HDU 1002 A + B Problem II 大数相加

java  水过

import java.io.*;
import java.util.*;
import java.math.BigInteger;

public class aa
{
	public static void main( String args[] ) 
	{
		BigInteger a,b;
		Scanner in = new Scanner ( System.in );
		int t = in.nextInt();
		for( int i = 1; i <= t; ++i )
		{
			in.hasNext();
			a = in.nextBigInteger();b = in.nextBigInteger();
			BigInteger c = a.add(b);
			System.out.println( "Case "+i+":" );
			System.out.println( a+" + "+b+" = "+c );
			if( i != t )
				System.out.println(  );
		}
	}
}

刚刚开始系统的做大数,又把这题水了一遍,不过太大意的,输出格式错了几次,下次就算是做现题都要认真;

因为"大数"可能很大,所以long long和double可能都存不下,所以要用数组来把他们存下来,然后一位一位来计算;而且要从个位数即数组的最后一位加起

#include<stdio.h>
#include<string.h>
const int Maxsize = 1024;
char num[Maxsize],a[Maxsize];
int sum[Maxsize];
int main( )
{
    int t,k;
    scanf( "%d\n",&t );
    k = t;
    while( k-- )
    {
           memset( sum,0,sizeof( sum ) );
           for( int i = 0; i < 2; ++i )
           {
                scanf( "%s",num );
                int len = strlen( num );
                for( int i = 0; i < len; ++i )//核心
                {
                     sum[i] += num[len - i - 1] - '0';
                     if( sum[i] > 9 )

> **所给材料**
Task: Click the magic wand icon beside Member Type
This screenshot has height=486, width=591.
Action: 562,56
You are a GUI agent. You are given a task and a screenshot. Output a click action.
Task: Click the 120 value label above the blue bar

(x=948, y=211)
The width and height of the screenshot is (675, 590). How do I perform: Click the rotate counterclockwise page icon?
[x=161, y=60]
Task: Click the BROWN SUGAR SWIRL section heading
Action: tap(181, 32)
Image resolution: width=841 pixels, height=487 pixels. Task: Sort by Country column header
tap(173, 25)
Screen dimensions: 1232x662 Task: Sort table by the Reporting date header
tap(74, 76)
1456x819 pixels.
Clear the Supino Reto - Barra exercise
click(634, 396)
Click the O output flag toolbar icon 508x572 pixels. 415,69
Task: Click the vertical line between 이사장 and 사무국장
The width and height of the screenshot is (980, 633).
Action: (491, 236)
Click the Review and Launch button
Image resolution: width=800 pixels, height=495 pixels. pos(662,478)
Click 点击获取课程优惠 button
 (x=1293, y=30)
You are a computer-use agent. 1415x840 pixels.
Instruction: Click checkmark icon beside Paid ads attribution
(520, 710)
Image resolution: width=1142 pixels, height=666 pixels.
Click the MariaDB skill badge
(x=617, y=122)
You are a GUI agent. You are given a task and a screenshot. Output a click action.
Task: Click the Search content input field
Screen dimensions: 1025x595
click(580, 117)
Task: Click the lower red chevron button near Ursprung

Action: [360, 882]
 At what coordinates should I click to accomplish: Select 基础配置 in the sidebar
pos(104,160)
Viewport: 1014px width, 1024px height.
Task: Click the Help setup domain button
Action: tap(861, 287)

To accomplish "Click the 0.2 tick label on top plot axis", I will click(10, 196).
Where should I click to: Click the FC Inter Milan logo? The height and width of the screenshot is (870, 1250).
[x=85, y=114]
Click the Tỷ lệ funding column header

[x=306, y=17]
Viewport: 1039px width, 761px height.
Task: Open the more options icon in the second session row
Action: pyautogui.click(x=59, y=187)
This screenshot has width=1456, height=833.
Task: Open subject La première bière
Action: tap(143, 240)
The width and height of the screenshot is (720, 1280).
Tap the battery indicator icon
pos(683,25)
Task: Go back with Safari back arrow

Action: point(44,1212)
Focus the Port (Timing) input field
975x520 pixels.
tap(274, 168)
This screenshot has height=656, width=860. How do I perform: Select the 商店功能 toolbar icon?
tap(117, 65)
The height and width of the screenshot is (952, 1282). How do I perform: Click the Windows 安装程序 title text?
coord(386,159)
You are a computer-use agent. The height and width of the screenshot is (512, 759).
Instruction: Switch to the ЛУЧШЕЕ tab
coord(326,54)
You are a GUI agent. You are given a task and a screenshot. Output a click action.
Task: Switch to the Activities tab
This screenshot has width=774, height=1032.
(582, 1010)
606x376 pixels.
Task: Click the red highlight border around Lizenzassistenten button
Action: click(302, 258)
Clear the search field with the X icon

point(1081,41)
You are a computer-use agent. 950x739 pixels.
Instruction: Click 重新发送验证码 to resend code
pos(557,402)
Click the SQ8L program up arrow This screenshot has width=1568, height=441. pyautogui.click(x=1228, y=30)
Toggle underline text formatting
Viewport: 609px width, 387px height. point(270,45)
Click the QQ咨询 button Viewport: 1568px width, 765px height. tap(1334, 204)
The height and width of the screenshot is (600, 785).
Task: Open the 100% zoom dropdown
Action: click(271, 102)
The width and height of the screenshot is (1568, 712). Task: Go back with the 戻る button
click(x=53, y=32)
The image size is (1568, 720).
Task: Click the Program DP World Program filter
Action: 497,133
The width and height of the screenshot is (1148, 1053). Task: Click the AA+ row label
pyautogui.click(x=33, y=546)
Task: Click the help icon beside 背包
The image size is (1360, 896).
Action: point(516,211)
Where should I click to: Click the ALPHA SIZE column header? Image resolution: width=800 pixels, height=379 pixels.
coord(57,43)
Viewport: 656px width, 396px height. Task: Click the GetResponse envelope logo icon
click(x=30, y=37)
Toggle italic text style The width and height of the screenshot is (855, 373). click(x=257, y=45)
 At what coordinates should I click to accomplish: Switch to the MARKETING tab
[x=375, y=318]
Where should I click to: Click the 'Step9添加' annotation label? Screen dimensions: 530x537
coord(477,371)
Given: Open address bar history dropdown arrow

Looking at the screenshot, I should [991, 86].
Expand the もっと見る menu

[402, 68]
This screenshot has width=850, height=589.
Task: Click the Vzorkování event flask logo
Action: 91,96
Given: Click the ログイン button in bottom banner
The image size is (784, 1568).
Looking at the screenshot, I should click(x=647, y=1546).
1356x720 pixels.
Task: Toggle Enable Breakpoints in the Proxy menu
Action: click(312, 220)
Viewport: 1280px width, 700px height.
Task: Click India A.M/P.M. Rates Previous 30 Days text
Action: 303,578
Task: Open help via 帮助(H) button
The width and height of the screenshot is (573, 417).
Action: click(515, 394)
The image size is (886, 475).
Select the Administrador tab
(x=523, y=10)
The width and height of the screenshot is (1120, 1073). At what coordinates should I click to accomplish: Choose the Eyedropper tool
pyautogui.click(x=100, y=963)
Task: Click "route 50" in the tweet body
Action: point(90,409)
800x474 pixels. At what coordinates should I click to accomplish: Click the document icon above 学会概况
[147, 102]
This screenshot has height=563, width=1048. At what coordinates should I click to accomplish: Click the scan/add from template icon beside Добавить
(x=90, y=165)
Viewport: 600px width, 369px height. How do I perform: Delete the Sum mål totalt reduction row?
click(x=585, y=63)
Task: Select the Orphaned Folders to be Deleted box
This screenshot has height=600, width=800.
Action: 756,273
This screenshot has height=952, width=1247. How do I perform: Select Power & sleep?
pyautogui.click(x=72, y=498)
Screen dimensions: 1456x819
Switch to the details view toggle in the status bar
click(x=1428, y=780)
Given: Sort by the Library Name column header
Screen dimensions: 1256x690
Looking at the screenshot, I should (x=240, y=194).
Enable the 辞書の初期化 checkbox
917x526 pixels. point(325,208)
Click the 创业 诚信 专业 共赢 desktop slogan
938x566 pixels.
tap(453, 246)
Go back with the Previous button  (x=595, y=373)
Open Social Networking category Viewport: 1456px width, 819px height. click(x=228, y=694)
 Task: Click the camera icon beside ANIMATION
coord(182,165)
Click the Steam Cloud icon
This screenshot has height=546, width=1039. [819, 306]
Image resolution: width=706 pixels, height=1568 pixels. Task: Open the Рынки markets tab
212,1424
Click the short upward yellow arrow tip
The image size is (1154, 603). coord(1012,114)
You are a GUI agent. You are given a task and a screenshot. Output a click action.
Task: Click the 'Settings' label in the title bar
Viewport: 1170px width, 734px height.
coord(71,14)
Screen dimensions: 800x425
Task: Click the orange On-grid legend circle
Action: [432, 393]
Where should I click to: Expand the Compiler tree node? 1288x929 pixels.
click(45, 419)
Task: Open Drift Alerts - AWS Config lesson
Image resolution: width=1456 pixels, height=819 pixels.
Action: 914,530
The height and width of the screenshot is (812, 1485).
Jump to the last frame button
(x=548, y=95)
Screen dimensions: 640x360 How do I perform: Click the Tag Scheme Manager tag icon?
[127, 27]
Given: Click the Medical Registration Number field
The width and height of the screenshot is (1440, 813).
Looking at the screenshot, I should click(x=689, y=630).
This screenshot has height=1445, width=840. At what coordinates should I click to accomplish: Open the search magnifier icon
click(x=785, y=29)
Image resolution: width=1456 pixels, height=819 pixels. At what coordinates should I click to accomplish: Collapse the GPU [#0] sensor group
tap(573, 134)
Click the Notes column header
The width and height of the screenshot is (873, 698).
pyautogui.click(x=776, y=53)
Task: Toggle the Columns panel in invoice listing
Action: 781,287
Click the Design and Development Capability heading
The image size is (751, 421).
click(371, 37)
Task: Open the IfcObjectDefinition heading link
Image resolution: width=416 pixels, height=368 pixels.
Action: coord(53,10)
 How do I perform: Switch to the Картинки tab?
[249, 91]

> **你的任务**
A. 根据大数相加一文，为什么要用数组来存放大数，再一位一位地计算？请用一到三句话说明。
B. 请从“import java.io.*;”开始，到“i = 1; i <= t; ++i )”结束，把大数相加一文中的这一段一字不差地抄写出来。

> **按序作答**
A. 因为大数可能非常大，long long 和 double 都可能存不下，所以要用数组把它们存下来，再一位一位地计算。

B.
import java.io.*;
import java.util.*;
import java.math.BigInteger;

public class aa
{
	public static void main( String args[] ) 
	{
		BigInteger a,b;
		Scanner in = new Scanner ( System.in );
		int t = in.nextInt();
		for( int i = 1; i <= t; ++i )